The tiny camera eyes that now stare back at us from any screen can be trained with additional skills. First the eyes were trained to detect a generic face, used in digital cameras to assist focusing. Then they were taught to detect particular faces—say, yours—as identity passwords. Your laptop looks into your face, and deeper into your irises, to be sure it is you before it opens its home page. Recently researchers at MIT have taught the eyes in our machines to detect human emotions. As we watch the screen, the screen is watching us, where we look, and how we react. Rosalind Picard and Rana el Kaliouby at the MIT Media Lab have developed software so attuned to subtle human emotions that they claim it can detect if someone is depressed. It can discern about two dozen different emotions. I had a chance to try a beta version of this “affective technology,” as Picard calls it, on Picard’s own laptop. The tiny eye in the lid of her laptop peering at me could correctly determine if I was perplexed or engaged with a difficult text. It could tell if I was distracted while viewing a long video. Since this perception is in real time, the smart software can adapt it to what I’m viewing. Say I am reading a book and my frown shows I’ve stumbled on a certain word; the text could expand a definition. Or if it realizes I am rereading the same passage, it could supply an annotation for that passage. Similarly, if it knows I am bored by a scene in a video, it could jump ahead or speed up the action.
We are equipping our devices with senses—eyes, ears, motion—so that we can interact with them. They will not only know we are there, they will know who is there and whether that person is in a good mood. Of course, marketers would love to get hold of our quantified emotions, but this knowledge will serve us directly as well, enabling our devices to respond to us “with sensitivity” as we hope a good friend might.
In the 1990s I had a conversation with the composer Brian Eno about the rapid changes in music technology, particularly its sprint from analog to digital. Eno made his reputation by inventing what we might now call electronic music, so it was a surprise to hear him dismiss a lot of digital instruments. His primary disappointment was with the instruments’ atrophied interfaces—little knobs, sliders, or tiny buttons mounted on square black boxes. He had to interact with them by moving only his fingers. By comparison, the sensual strings, table-size keyboards, or meaty drumheads of traditional analog instruments offered more nuanced bodily interactions with the music. Eno told me, “The trouble with computers is that there is not enough Africa in them.” By that he meant that interacting with computers using only buttons was like dancing with only your fingertips, instead of your full body, as you would in Africa.
Embedded microphones, cameras, and accelerometers inject some Africa into devices. They provide embodiment in order to hear us, see us, feel us. Swoosh your hand to scroll. Wave your arms with a Wii. Shake or tilt a tablet. Let us embrace our feet, arms, torso, head, as well as our fingertips. Is there a way to use our whole bodies to overthrow the tyranny of the keyboard?

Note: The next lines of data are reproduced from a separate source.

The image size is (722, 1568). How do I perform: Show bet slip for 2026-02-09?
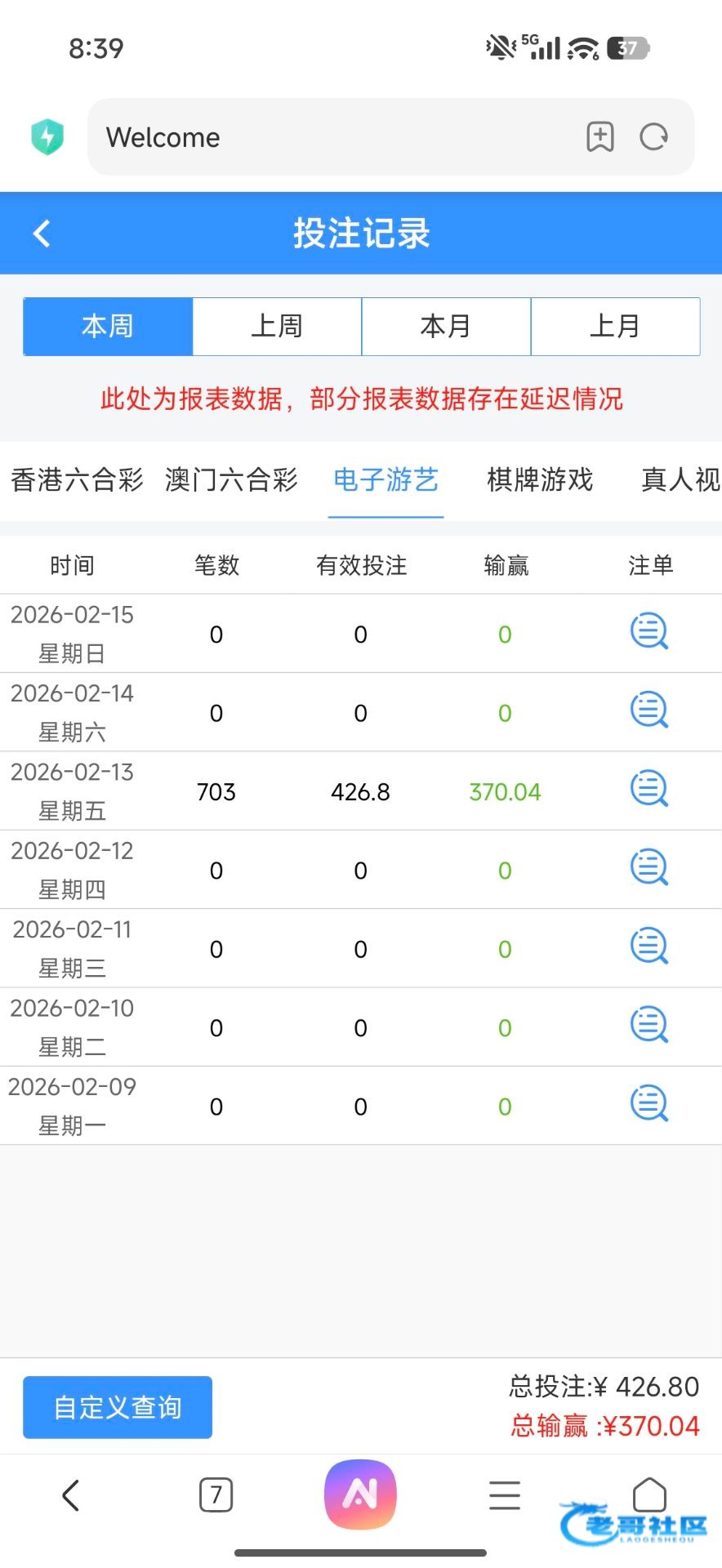649,1105
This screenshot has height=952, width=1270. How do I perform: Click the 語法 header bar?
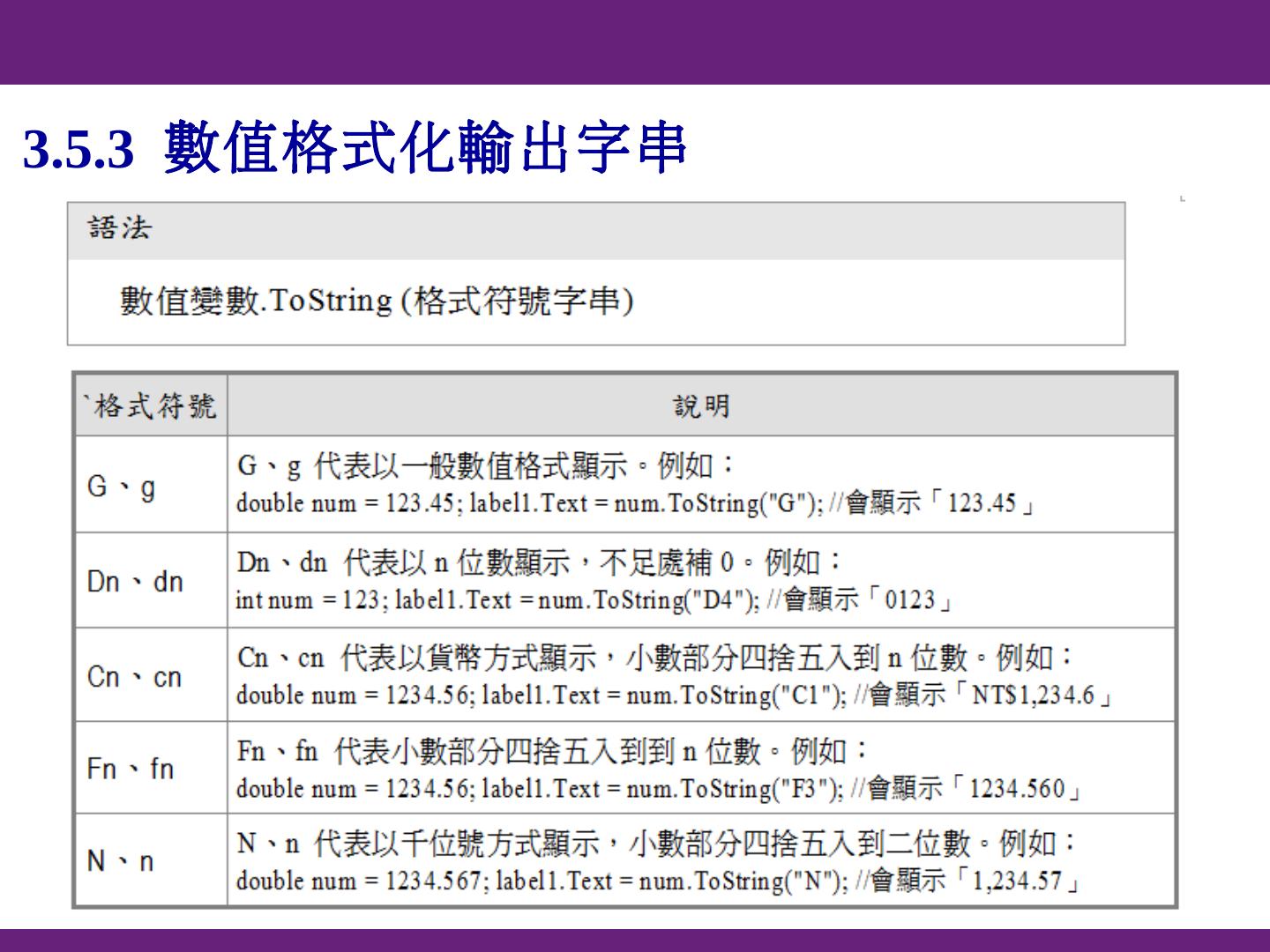596,230
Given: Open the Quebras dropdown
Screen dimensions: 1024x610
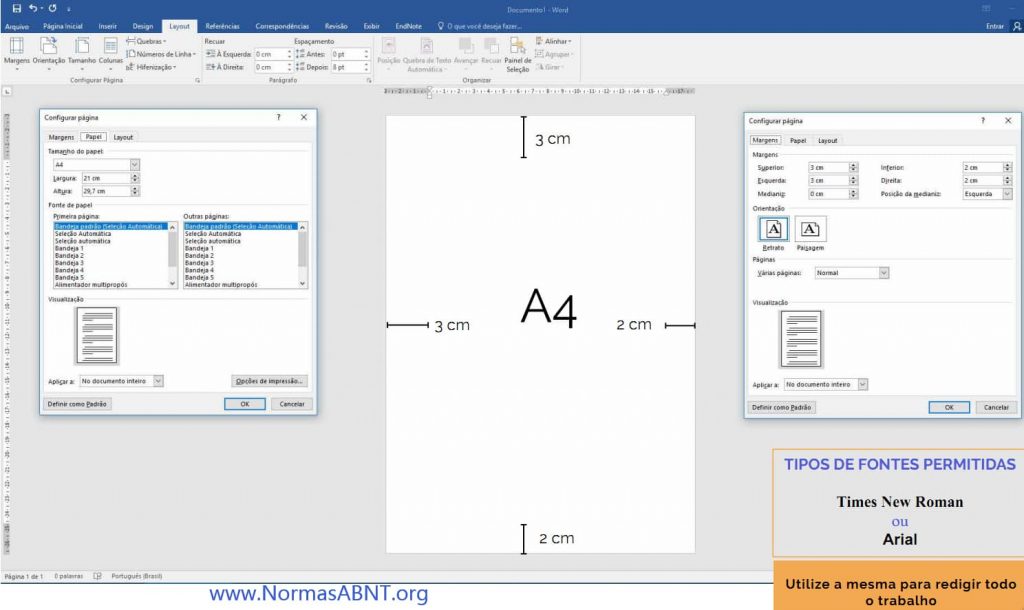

One answer first premiered in the 2002 movie Minority Report. The director, Steven Spielberg, was eager to convey a plausible scenario for the year 2050, and so he convened a group of technologists and futurists to brainstorm the features of everyday life in 50 years. I was part of that invited group, and our job was to describe a future bedroom, or what music would sound like, and especially how you would work on a computer in 2050. There was general consensus that we’d use our whole bodies and all our senses to communicate with our machines. We’d add Africa by standing instead of sitting. We think different on our feet. Maybe we’d add some Italy by talking to machines with our hands. One of our group, John Underkoffler, from the MIT Media Lab, was way ahead in this scenario and was developing a working prototype using hand motions to control data visualizations. Underkoffler’s system was woven into the film. The Tom Cruise character stands, raises his hands outfitted with a VR-like glove, and shuffles blocks of police surveillance data, as if conducting music. He mutters voice instructions as he dances with the data. Six years later, the Iron Man movies picked up this theme. Tony Stark, the protagonist, also uses his arms to wield virtual 3-D displays of data projected by computers, catching them like a beach ball, rotating bundles of information as if they were objects.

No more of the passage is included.